[FEAT] Add Neftune into transformers Trainer by younesbelkada · Pull Request #27141 · huggingface/transformers

younesbelkada · 2023-10-30T09:27:36Z

What does this PR do?

As per title

Fixes: huggingface/trl#923
Fixes: #26899

This PR adds NEFTune: a new technique for enhancing Supervised fine-tuning results results proposed in: https://arxiv.org/abs/2310.05914

I propose a very simple API which is as simple as passing a valid neftune_noise_alpha argument when initializing the TrainingArguments. To avoid any surprising behaviour, we should revert to the original forward method at the end of the training. This is handled inside the inner training loop that attaches the correct forward hook before the beginning of training, and makes sure to remove it right after training the model.

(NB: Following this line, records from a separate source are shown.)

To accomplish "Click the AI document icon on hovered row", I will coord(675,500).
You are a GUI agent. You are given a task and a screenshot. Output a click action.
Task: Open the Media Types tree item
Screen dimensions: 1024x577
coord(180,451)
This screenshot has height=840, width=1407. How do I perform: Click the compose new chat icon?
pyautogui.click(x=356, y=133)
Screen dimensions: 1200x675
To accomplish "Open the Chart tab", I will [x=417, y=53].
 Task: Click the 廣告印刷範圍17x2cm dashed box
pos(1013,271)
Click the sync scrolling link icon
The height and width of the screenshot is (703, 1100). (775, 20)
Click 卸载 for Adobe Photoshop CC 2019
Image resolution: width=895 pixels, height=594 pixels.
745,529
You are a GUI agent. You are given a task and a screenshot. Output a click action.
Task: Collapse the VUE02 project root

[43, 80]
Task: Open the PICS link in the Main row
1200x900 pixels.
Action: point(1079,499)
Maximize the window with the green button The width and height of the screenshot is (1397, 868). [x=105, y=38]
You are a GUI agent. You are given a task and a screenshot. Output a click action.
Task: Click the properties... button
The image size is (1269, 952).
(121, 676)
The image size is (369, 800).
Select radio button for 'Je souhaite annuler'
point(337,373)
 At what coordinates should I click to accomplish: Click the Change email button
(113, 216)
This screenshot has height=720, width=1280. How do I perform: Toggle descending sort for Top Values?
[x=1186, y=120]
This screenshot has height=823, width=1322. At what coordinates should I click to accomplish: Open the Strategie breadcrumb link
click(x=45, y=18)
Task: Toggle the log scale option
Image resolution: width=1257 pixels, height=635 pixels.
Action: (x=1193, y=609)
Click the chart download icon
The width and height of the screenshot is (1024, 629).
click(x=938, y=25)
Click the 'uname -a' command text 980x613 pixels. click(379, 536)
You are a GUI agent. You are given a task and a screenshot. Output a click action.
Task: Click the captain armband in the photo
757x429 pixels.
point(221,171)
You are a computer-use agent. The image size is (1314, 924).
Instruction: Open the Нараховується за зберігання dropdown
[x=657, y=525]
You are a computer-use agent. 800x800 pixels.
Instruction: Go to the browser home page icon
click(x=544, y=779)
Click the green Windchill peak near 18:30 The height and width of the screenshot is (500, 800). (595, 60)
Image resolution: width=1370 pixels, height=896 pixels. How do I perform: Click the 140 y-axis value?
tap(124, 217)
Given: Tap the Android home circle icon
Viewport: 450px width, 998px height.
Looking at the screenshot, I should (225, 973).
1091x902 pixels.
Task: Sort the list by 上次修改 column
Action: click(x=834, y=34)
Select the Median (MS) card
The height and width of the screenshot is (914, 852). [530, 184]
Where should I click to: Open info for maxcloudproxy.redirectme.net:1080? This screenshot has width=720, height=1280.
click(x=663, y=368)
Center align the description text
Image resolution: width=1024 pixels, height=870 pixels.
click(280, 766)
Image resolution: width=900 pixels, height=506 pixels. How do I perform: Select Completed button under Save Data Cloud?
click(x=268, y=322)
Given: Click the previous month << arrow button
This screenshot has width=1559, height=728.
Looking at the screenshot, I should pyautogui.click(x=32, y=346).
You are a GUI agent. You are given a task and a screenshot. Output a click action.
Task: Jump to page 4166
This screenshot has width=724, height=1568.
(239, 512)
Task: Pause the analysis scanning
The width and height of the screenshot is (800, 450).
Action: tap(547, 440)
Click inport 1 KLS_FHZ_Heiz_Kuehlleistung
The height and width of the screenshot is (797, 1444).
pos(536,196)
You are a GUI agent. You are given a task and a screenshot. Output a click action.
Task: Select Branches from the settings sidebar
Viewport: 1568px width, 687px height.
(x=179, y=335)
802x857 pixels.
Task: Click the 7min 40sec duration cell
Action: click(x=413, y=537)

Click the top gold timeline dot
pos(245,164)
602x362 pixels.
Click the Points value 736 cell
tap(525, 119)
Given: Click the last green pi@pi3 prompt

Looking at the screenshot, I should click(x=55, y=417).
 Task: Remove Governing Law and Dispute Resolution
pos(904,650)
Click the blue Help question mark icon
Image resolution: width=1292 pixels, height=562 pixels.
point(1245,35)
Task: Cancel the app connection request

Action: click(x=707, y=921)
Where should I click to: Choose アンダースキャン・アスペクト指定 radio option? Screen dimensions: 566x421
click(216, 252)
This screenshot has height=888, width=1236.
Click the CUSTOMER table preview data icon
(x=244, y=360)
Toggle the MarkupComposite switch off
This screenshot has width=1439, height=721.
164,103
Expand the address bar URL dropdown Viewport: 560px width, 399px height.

HuggingFaceDocBuilderDev · 2023-10-30T09:48:33Z

The documentation is not available anymore as the PR was closed or merged.

muellerzr

Thanks! Overall this looks very good and handy to use. I left a few comments for an initial review :)

src/transformers/training_args.py

Co-authored-by: Zach Mueller <muellerzr@gmail.com>

younesbelkada · 2023-10-30T15:51:21Z

Added a test and a relevant documentation section, this PR is ready for final review!

amyeroberts

Nice work! 💪

Just some small comments. Main one is to add a check for the deactivation logic.

docs/source/en/main_classes/trainer.md

amyeroberts · 2023-10-30T18:29:13Z

src/transformers/trainer.py

+        # After training we make sure to retrieve back the original forward pass method
+        # for the embedding layer by removing the forward post hook.
+        if self.neftune_noise_alpha is not None:
+            if is_peft_available() and isinstance(self.model, PeftModel):
+                embeddings = unwrap_model(self.model.base_model).get_input_embeddings()
+            else:
+                embeddings = unwrap_model(self.model).get_input_embeddings()
+
+            self.neftune_hook_handle.remove()
+            del embeddings.neftune_noise_alpha


Let's make this into an equivalent method _deacivate_neftune

Done in e55ab8b

amyeroberts · 2023-10-30T18:30:26Z

src/transformers/trainer.py

+            if is_peft_available() and isinstance(self.model, PeftModel):
+                embeddings = unwrap_model(self.model.base_model).get_input_embeddings()
+            else:
+                embeddings = unwrap_model(self.model).get_input_embeddings()


Is this logic used anywhere else? It looks general enough that we could have a _get_model_input_embeddings function (not necessarily to be done in this PR)

happy to refactor this in a follow up PR!

amyeroberts · 2023-10-30T18:32:21Z

tests/trainer/test_trainer.py

+
+        # Make sure forward pass works fine
+        _ = trainer.model(torch.LongTensor([[1, 0, 1]]).to(torch_device))
+        self.assertTrue(len(trainer.model.get_input_embeddings()._forward_hooks) == 0)


A check should be made that it's correctly disabled after training has finished

the line

self.assertTrue(len(trainer.model.get_input_embeddings()._forward_hooks) == 0)

Should check if the forward hook as been correctly removed so I think all should be good here

Note also that line is called right after training, so it should check that neftune is correctly disabled after training.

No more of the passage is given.